**Your goal**
Return the following lines word for word, with nothing changed.

-- Begin Material shown --

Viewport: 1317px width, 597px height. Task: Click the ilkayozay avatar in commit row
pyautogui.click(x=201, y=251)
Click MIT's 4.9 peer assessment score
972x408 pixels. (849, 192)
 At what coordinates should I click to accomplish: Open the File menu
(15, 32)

-- End Material shown --

**Written reply**
Viewport: 1317px width, 597px height. Task: Click the ilkayozay avatar in commit row
pyautogui.click(x=201, y=251)
Click MIT's 4.9 peer assessment score
972x408 pixels. (849, 192)
 At what coordinates should I click to accomplish: Open the File menu
(15, 32)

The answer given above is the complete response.